A seconda del tipo di storia che vuoi raccontare, il tuo persona e il messaggio da trasmettere, sceglierai il formato più appropriato per il tuo storytelling.

Può essere:

  • Scritto — articolo di blog, newsletter, ebook
  • Visivo — video, motion design, presentazioni ppt
  • Audio — podcast, programma radiofonico, intervista

I modi di fare storytelling sono molti. Una storia si ascolta, si legge, si guarda… D’altronde, tutti questi formati non sono compartimenti stagni. Un articolo di blog può essere adattato per diventare lo script di un video o di un podcast. Oppure, può essere riutilizzato per creare dei posts da pubblicare sui social media. Il contenuto di un video può essere sviluppato e approfondito nelle pagine di un ebook.

Dai vento alle ali della tua storia. Deve essere in grado di raggiungere il maggior numero di persone nel mondo. E, a questo proposito, la traduzione creativa consente al tuo messaggio di attraversare i confini, di rendere il tuo storytelling internazionale. Perché parlo di traduzione creativa? Perché solo una o un linguista che ha scelto la transcreazione come specializzazione può fare da ponte tra due culture e tradurre le emozioni. Inoltre, una solida conoscenza della traduzione SEO è un must-have.

Ovviamente, la scelta del supporto è in gran parte determinata dal formato della tua storia, ma anche, e soprattutto, dalla tipologia del tuo target.

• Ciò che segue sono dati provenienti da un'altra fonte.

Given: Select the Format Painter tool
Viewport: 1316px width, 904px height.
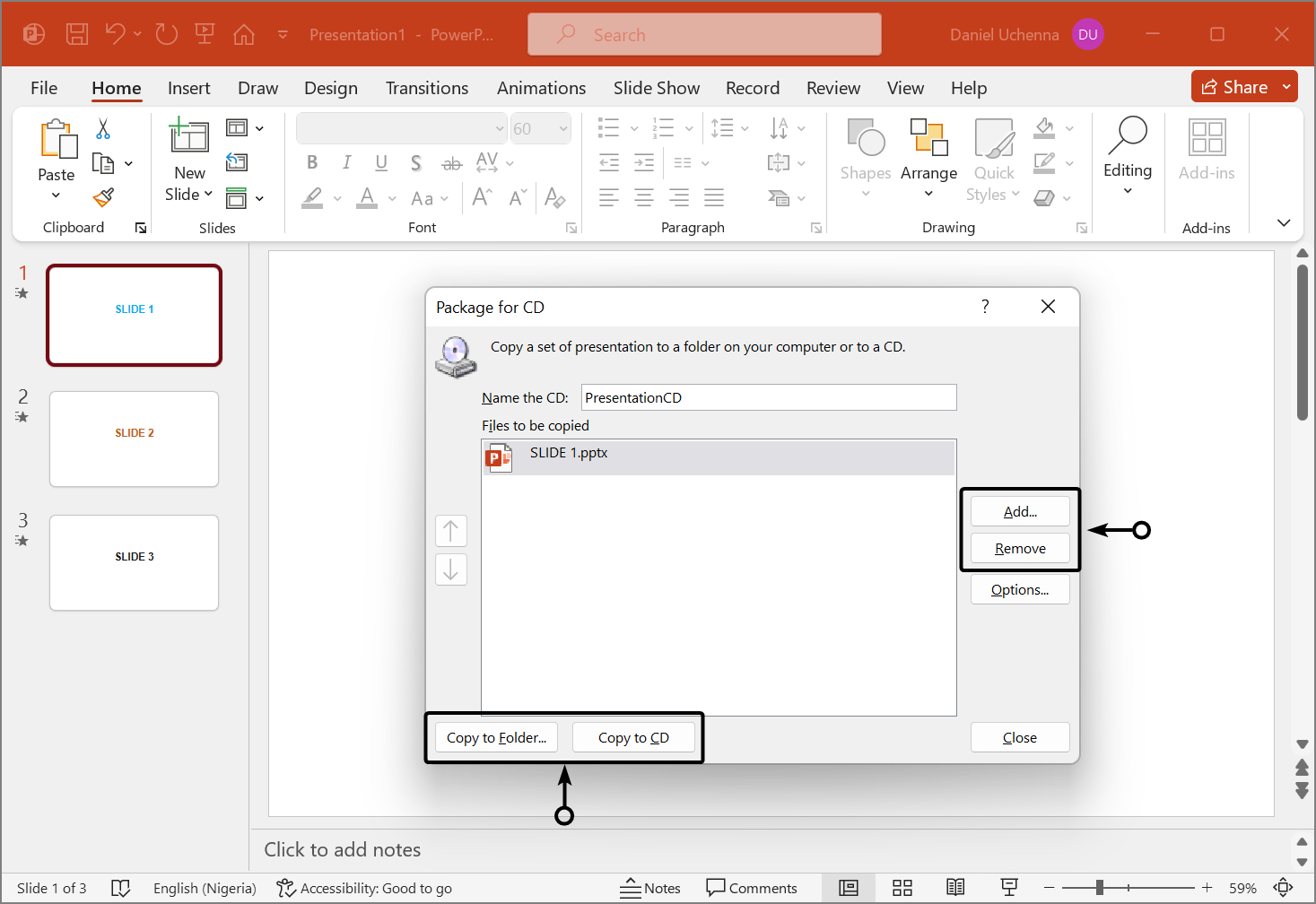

Dove sono i tuoi personas? Se bazzicano su Instagram, fatti vedere spesso da quelle parti. Se sono un po’ più maturi li trovi su Facebook e se vanno di fretta su Twitter. I lettori accaniti apprezzeranno gli articoli sul tuo blog e se vogliono sapere tutto, con un ebook li farai felici.  

Insomma, fai in modo di essere là dove si trovano i tuoi prossimi clienti!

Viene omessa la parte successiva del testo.